Quatrième anomalie. Marx fait d’abord, dans le
premier chapitre, comme si l’on pouvait parler des marchandises sans
parler des agents, lesquels n’apparaissent qu’au second chapitre, intitulé
« Des échanges », et qui commence par cette boutade célèbre :
« Les marchandises ne peuvent point aller elles-mêmes au marché ni
s’échanger elles-mêmes entre elles. Il nous faut donc tourner nos regards vers
leurs gardiens et conducteurs, c’est-à-dire vers leurs possesseurs ». En
réalité pourtant, depuis le début, en faisant se rapporter des choses, ou
plutôt des catégories, les unes aux autres, voire en les faisant parler entre
elles, Marx décrit constamment despratiques individuelles et leurs
logiques. Mais tout se passe comme s’il ne voulait pas le savoir.
Cinquième anomalie. Il se cantonne censément à partir
de là à un discours sur les échangistes. En réalité pourtant, depuis
le début, il traite des producteurs-échangistes en général.
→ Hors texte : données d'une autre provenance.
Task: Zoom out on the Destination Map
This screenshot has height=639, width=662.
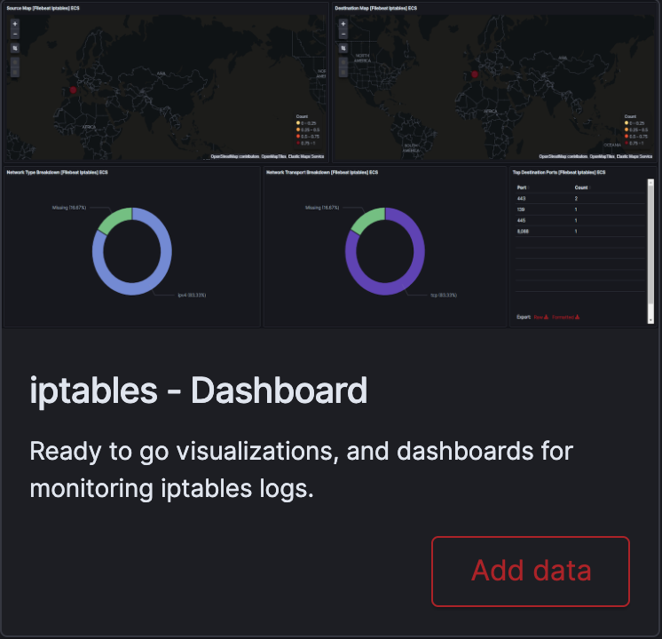Action: click(343, 35)
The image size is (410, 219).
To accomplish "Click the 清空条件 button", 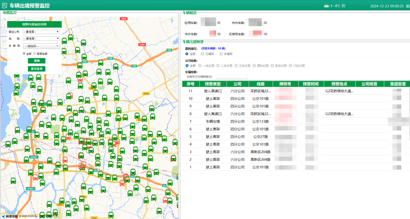I will point(36,69).
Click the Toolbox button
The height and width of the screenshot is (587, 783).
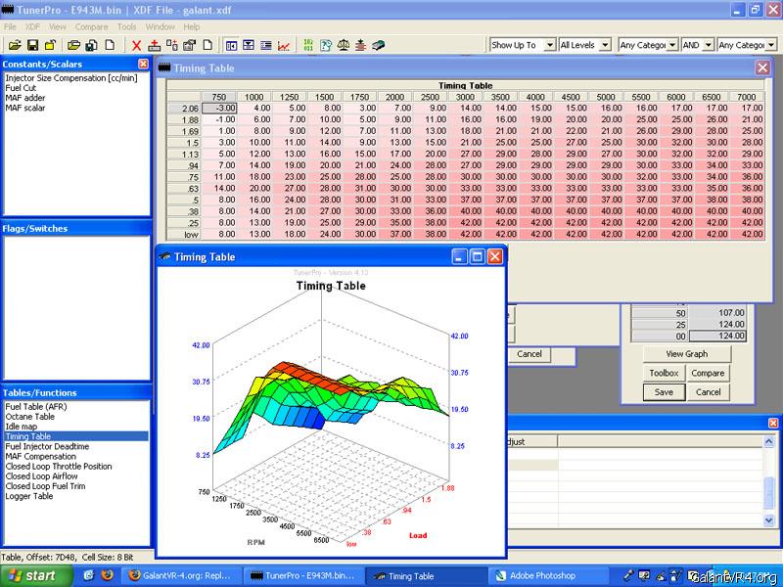click(664, 373)
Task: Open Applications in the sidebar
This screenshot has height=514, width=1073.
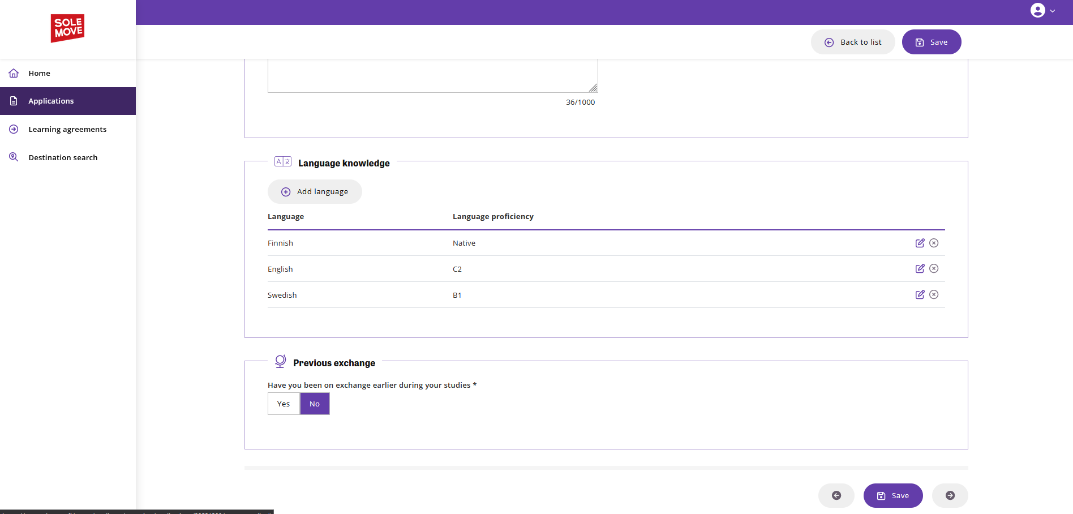Action: (x=51, y=101)
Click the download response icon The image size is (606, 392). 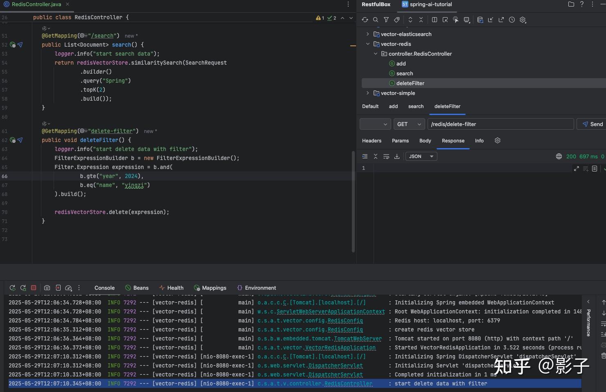[396, 156]
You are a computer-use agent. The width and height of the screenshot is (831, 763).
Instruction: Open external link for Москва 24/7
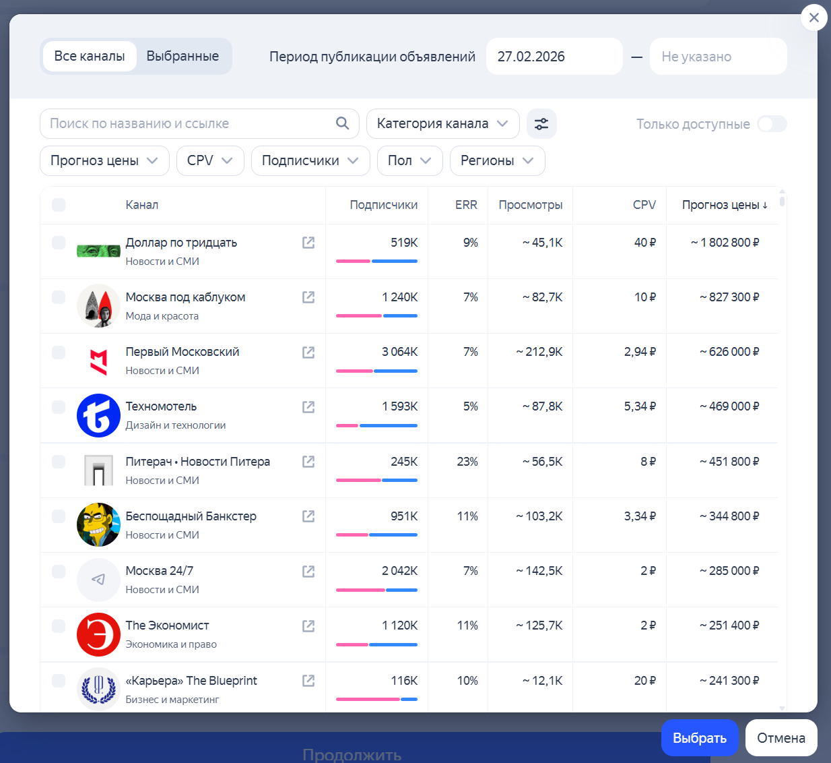(x=308, y=571)
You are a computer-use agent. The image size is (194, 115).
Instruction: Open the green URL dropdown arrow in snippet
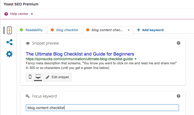tap(136, 59)

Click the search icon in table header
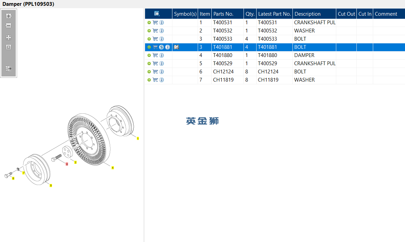[x=157, y=14]
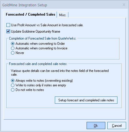Click the Various quote details description text
This screenshot has height=132, width=129.
tap(60, 72)
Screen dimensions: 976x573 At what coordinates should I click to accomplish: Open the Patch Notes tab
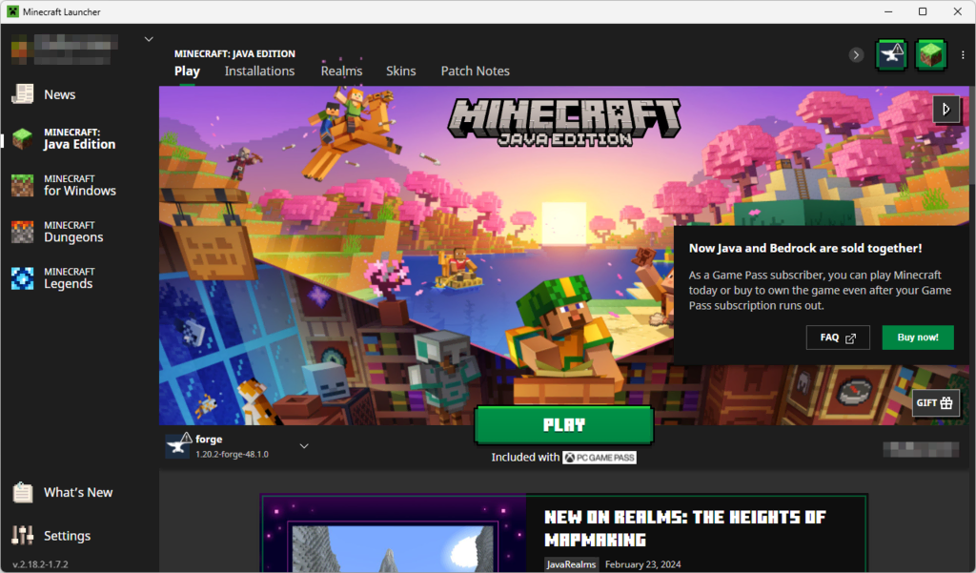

Le
premier chapitre traite en effet principalement du travail marchand,
et dans sa pointe extrême, la théorie du fétichisme, il décrypte, sous la
forme de l’échange de choses ayant valeur, un processus de permutation entre
producteurs de leurs temps de travail.
La stratégie
d’écriture de Marx et sa signification théorique
L’analyse de ces anomalies révèle une stratégie politique
d’écriture. Marx découvre (invente) et assume la contrainte théorique de parler
du marché avant de parler du capital. Et cette contrainte d’ordre concerne
aussi la politique, dans son rapport à la théorie. Mais on voit que Marx biaise
avec elle. Et il faut se demander pourquoi, et avec quels effets théoriques et
politiques. Ceux-ci sont, à mes yeux, de grande portée historique.
Ils font corps avec les « déficiences principielles » que j’évoquais
en introduction. Et ils exigent que la question soit reprise par le début.
Chacune de ces anomalies mérite d’amples analyses. Je me
limiterai ici à la quatrième, celle qui fait soudain débarquer les échangistes,
au début du chapitre II, après que l’on n’ait censément parlé que des marchandises :
des échangistes dont les rapports ne sont censément que le « reflet »
des rapports entre choses. Je me limiterai à la célèbre première page de ce
chapitre 2, dont je me propose d’expliquer les termes extraordinairement
ramassés.
Marx reprend ici expressément l’analyse de l’échange
proposée par Hegel, aux §§ 72 et 73 de la Philosophie du Droit. 1/ La
personne n’existe concrètement que dans la propriété des choses, qui est le
pouvoir d’en user selon ses besoins : sa volonté est en elles (voir §§ 41
et 59). 2/ La diversité des besoins appelant à l’échange, la propriété se
développe dans le contrat. 3/ Qui est à comprendre comme l’union de deux
volontés distinctes, qui se reconnaissent mutuellement.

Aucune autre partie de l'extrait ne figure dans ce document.